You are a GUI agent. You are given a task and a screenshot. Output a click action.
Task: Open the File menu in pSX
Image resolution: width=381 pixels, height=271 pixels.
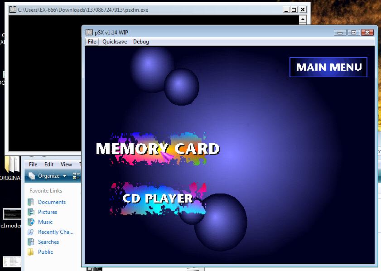pos(92,42)
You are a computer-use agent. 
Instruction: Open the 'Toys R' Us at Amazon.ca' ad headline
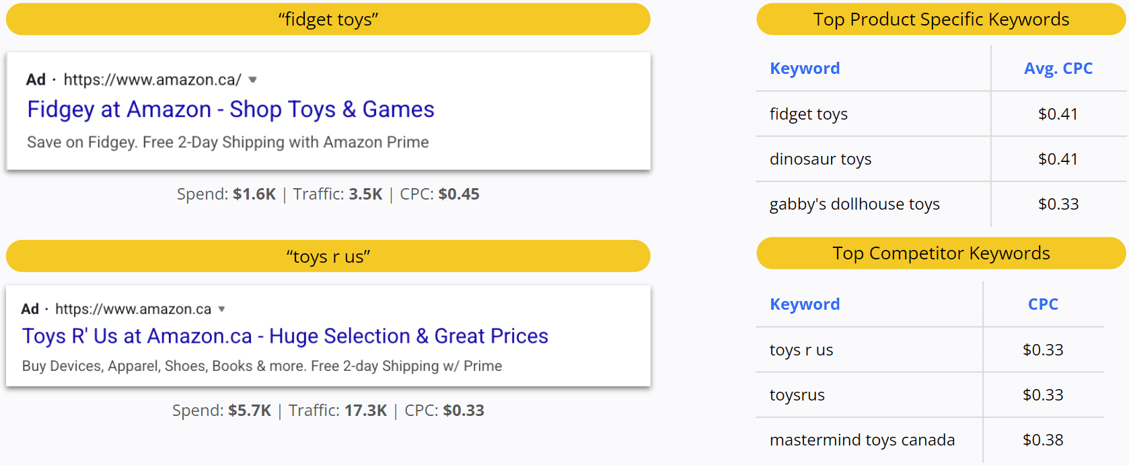(285, 336)
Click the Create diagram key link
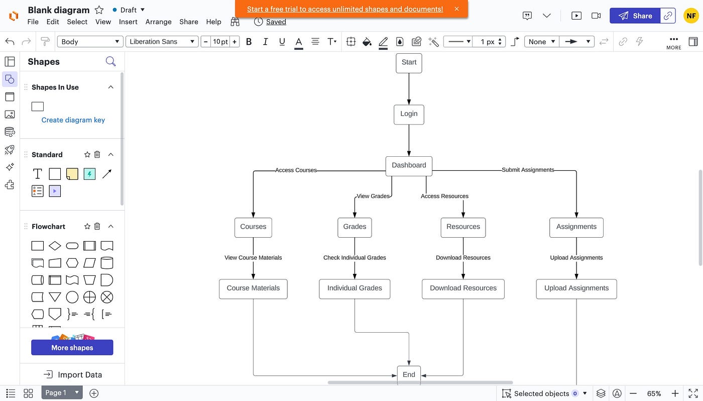 pyautogui.click(x=73, y=120)
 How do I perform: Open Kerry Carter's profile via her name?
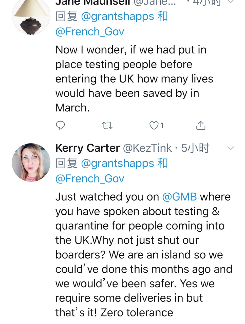pos(87,148)
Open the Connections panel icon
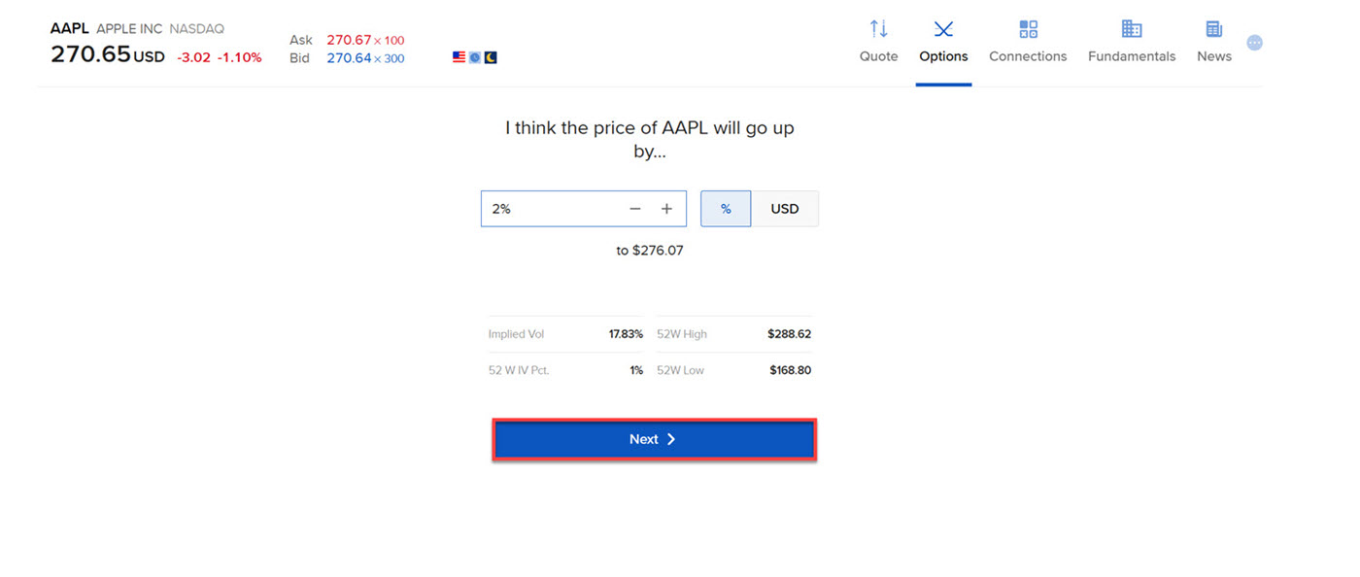The width and height of the screenshot is (1360, 577). (1028, 29)
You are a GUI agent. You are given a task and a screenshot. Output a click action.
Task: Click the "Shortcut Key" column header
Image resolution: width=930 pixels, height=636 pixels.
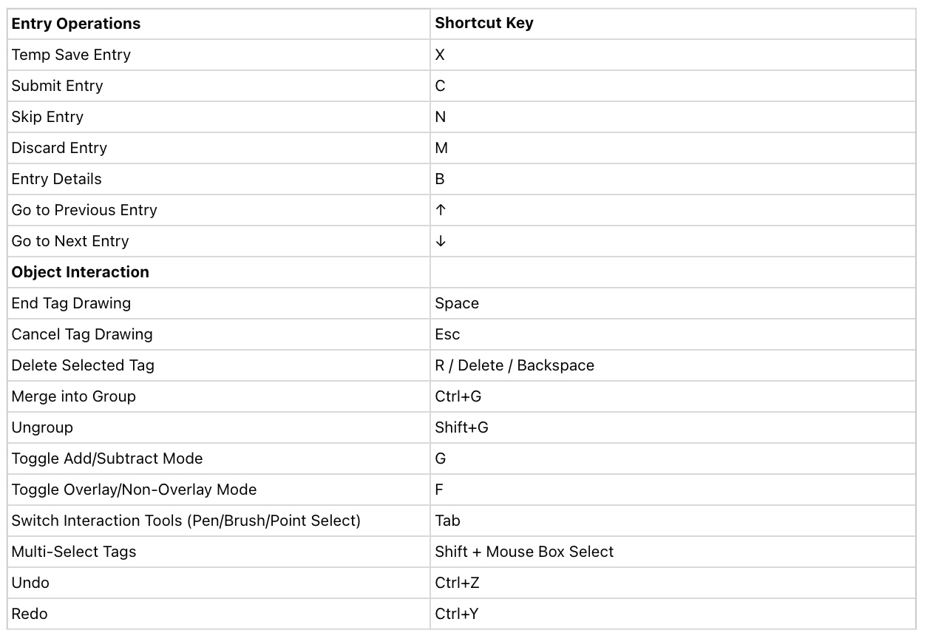click(484, 23)

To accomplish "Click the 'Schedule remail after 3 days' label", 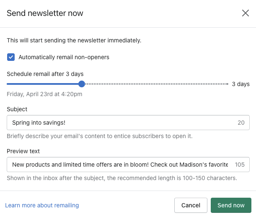I will (x=45, y=74).
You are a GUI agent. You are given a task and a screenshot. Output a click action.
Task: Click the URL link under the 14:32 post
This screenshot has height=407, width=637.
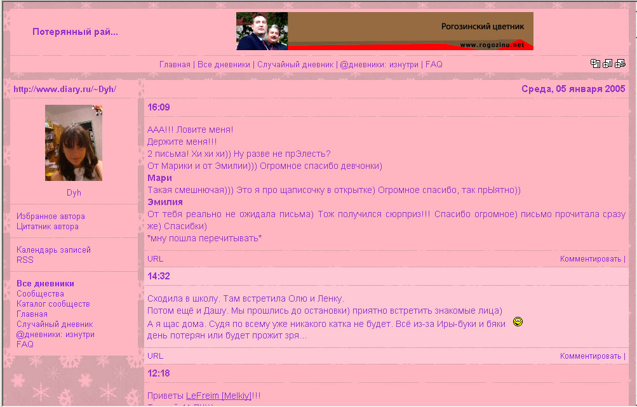click(155, 356)
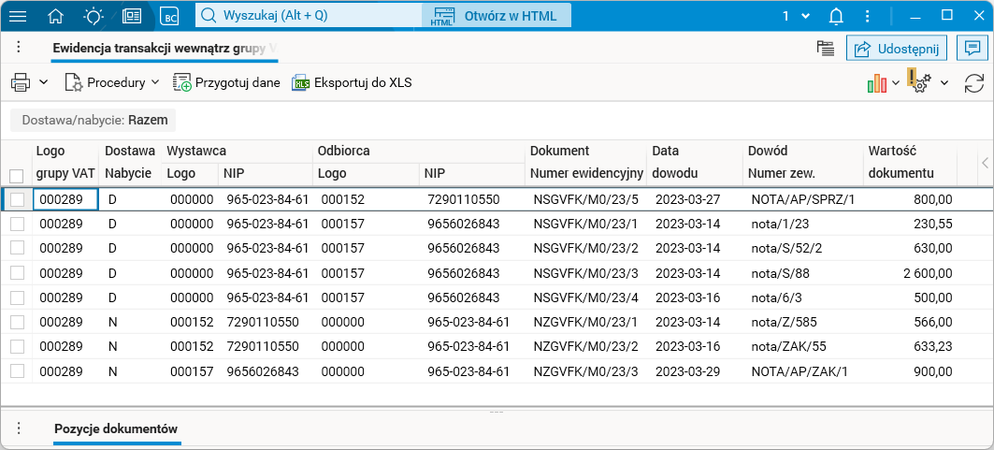Image resolution: width=994 pixels, height=450 pixels.
Task: Click the Udostępnij button
Action: click(897, 48)
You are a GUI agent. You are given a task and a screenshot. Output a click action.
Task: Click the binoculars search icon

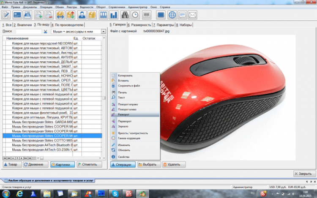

________________

> [Work item]
Copy out, with no pictures, the lines from the one containing "Task: Click the URL link under the 14:32 post" through the last line of the data above, both ends included and each word unchanged.

> [Task response]
Task: Click the URL link under the 14:32 post
This screenshot has height=407, width=637.
click(155, 356)
Image resolution: width=994 pixels, height=450 pixels.
Task: Click the Udostępnij button
Action: click(897, 48)
You are a GUI agent. You are given a task and a screenshot. Output a click action.
Task: Click the binoculars search icon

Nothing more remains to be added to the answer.